I'm thinking recently about the philosophy behind 'running a business'. This is a very new area for me to explore, but this makes it more interesting to the exterior because I do not depend on historical views and teachings. :)
What I think is underlit is the social value that businesses could provide, but unfortunately cannot be expressed in any 'coin' or as a measure of value. How many businesses really provide social value nowadays, only for the purpose of providing that value, not just for money?
The customers of today are not the customers of 100 years ago. In that time, people were shopping for primary needs. Shovels, food, clothes to wear, etc... Money was created as a means to make social exchange easier. It has grown into having a life on its own almost.
Nowadays a large number of products are based on secondary needs and you could say 'tertiary' needs in some cases. Since society has evolved significantly in many countries. The intelligence of these customer has risen dramatically and also with this the desire for novelty. 10 years ago, browsing the Internet was a truly amazing experience for many, nowadays we shrug our shoulders.
If a company sets only monetary goals, but no social goals, it misses out on many things that a company could do. For example being a leader in corporate social responsibility and not just a follower of the law. Shift your company strategy and set social goals as your objective, all within the constraints of your financial capabilities. This stimulates innovation.

__Short task A__
According to the business philosophy post, why are today's customers different from customers of 100 years ago? Answer in one to three sentences.
__Short task B__
Rewrite the paragraph of the business philosophy post that begins "If a company sets only monetary goals" as a short bulleted list that keeps its main facts.
Use only the business philosophy post as your source.

__Data lines__
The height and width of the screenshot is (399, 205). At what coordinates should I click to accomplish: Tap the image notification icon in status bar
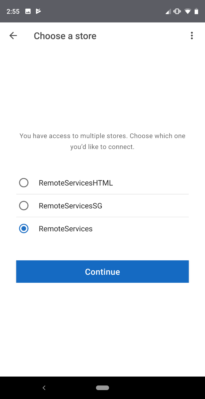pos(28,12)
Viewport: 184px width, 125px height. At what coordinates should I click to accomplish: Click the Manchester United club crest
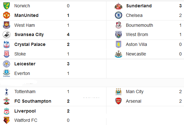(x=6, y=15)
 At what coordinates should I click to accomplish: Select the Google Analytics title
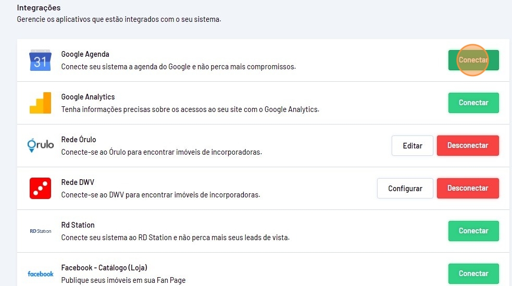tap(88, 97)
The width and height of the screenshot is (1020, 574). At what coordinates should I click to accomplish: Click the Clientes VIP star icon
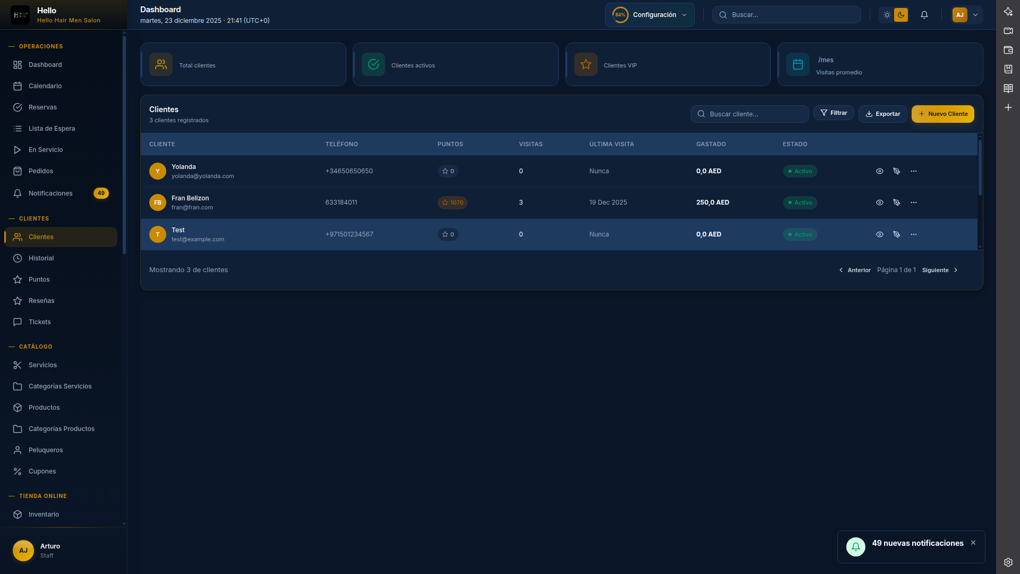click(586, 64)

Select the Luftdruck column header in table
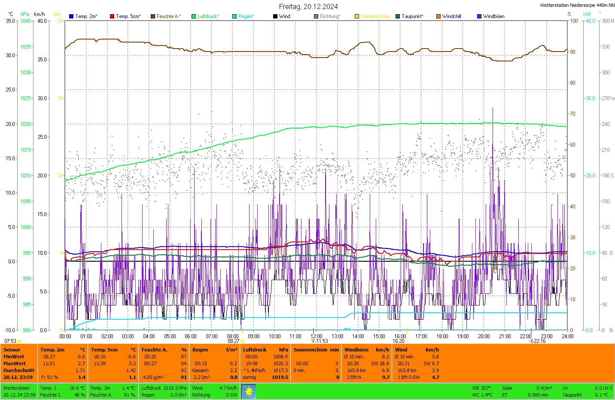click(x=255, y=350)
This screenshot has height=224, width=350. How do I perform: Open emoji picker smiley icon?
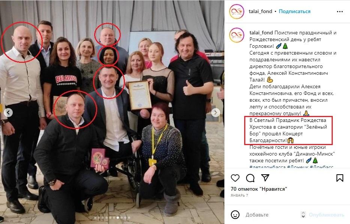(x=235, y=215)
--
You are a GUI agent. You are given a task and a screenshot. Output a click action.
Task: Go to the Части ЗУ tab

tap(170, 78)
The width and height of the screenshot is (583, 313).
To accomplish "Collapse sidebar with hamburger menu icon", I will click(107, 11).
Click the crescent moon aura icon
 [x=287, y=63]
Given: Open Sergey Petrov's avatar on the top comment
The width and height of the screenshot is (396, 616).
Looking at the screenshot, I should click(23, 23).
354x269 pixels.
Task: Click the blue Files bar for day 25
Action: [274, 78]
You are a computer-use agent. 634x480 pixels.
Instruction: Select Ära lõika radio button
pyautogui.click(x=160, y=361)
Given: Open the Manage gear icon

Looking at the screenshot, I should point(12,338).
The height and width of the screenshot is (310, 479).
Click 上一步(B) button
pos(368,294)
---
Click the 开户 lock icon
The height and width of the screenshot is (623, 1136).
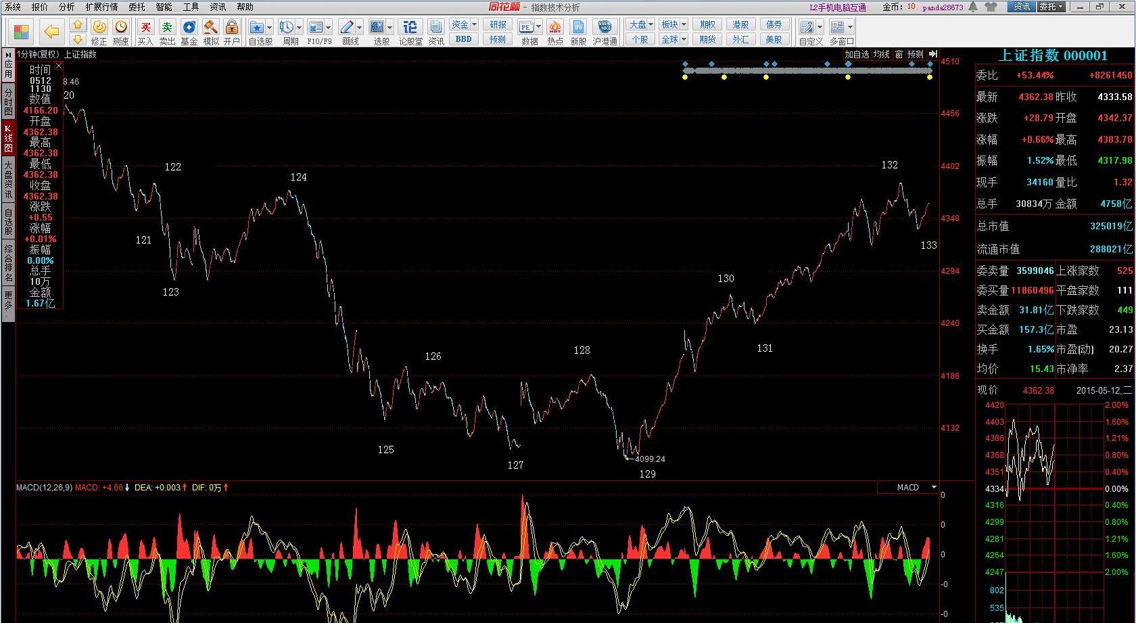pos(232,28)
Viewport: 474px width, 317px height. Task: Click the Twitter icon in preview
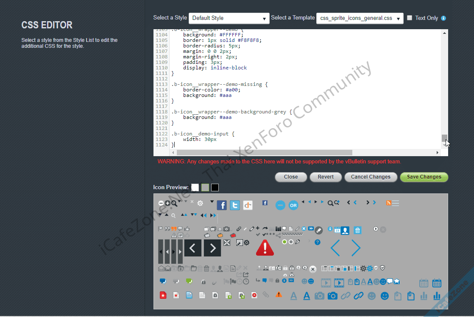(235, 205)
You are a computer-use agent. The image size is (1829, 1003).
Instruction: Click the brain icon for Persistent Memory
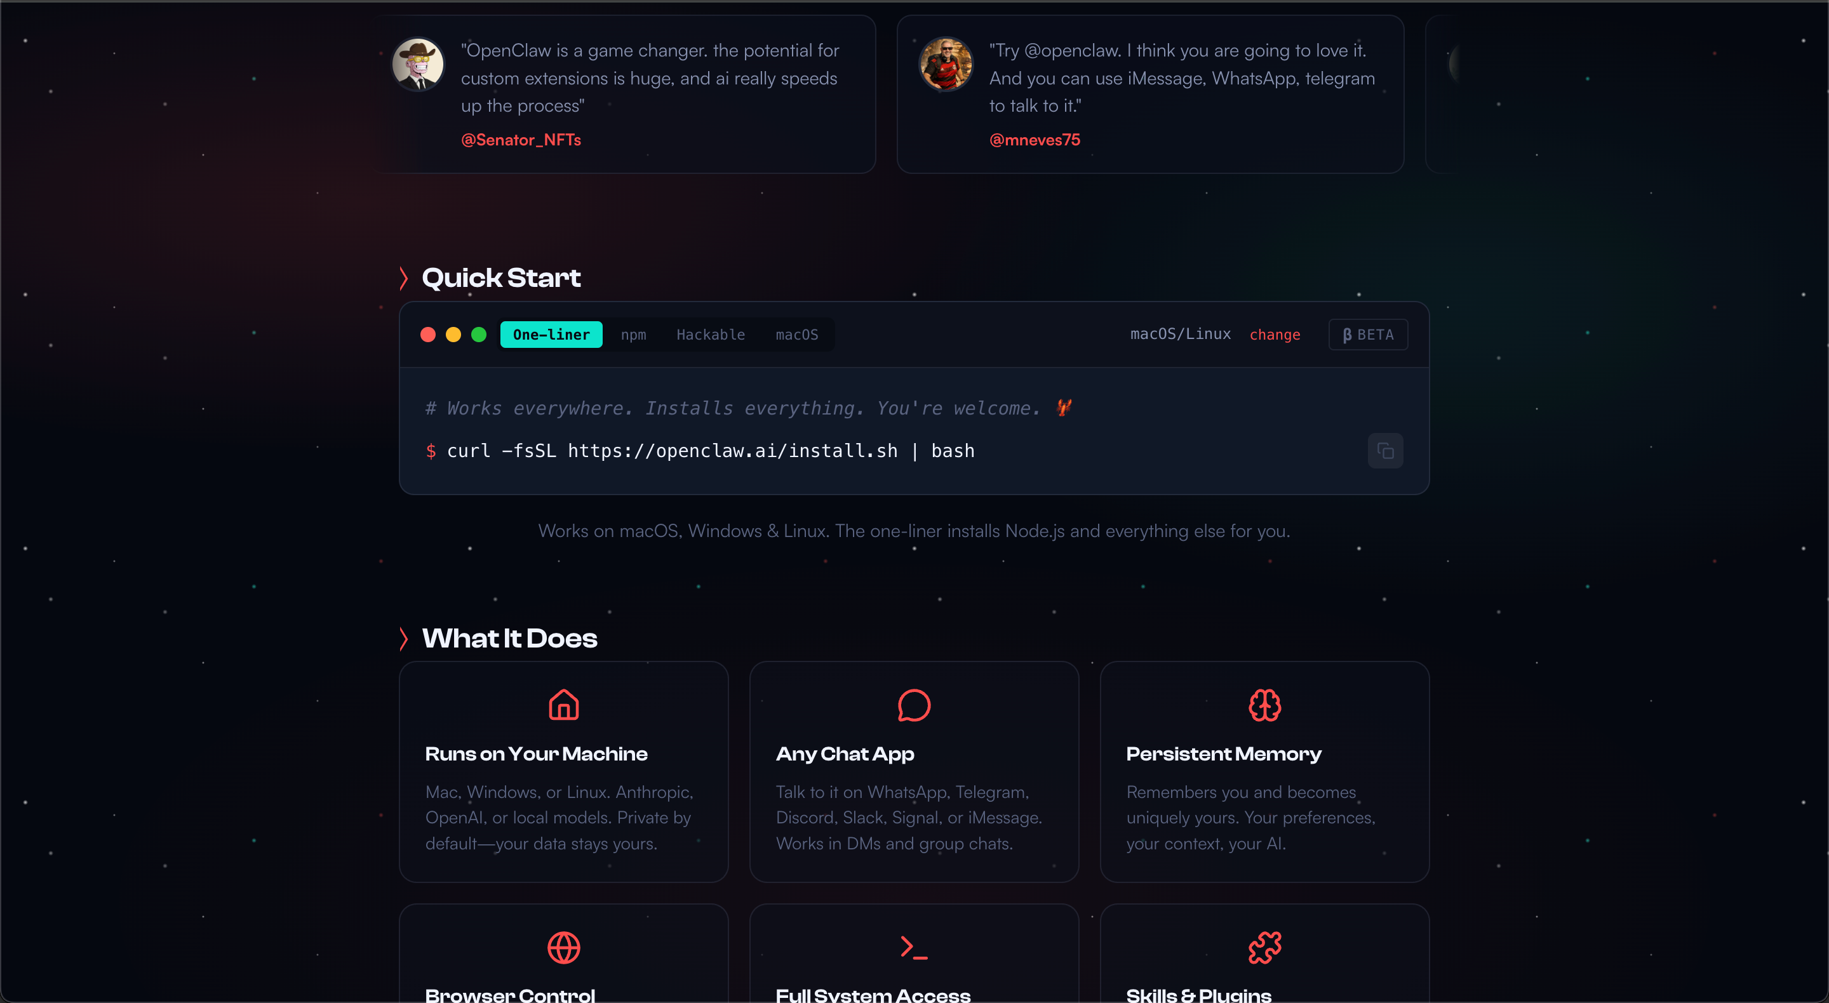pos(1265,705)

__Right answer A__
A century ago, people shopped for primary needs such as shovels, food and clothes. Today, many products serve secondary or even tertiary needs because society has evolved significantly in many countries. Customers' intelligence has also risen sharply, and with it their desire for novelty.

__Right answer B__
- A company with monetary goals but no social goals misses out on much it could do.
- One example is leading in corporate social responsibility rather than merely following the law.
- Companies should make social goals their objective, within the limits of their financial capabilities.
- Doing so stimulates innovation.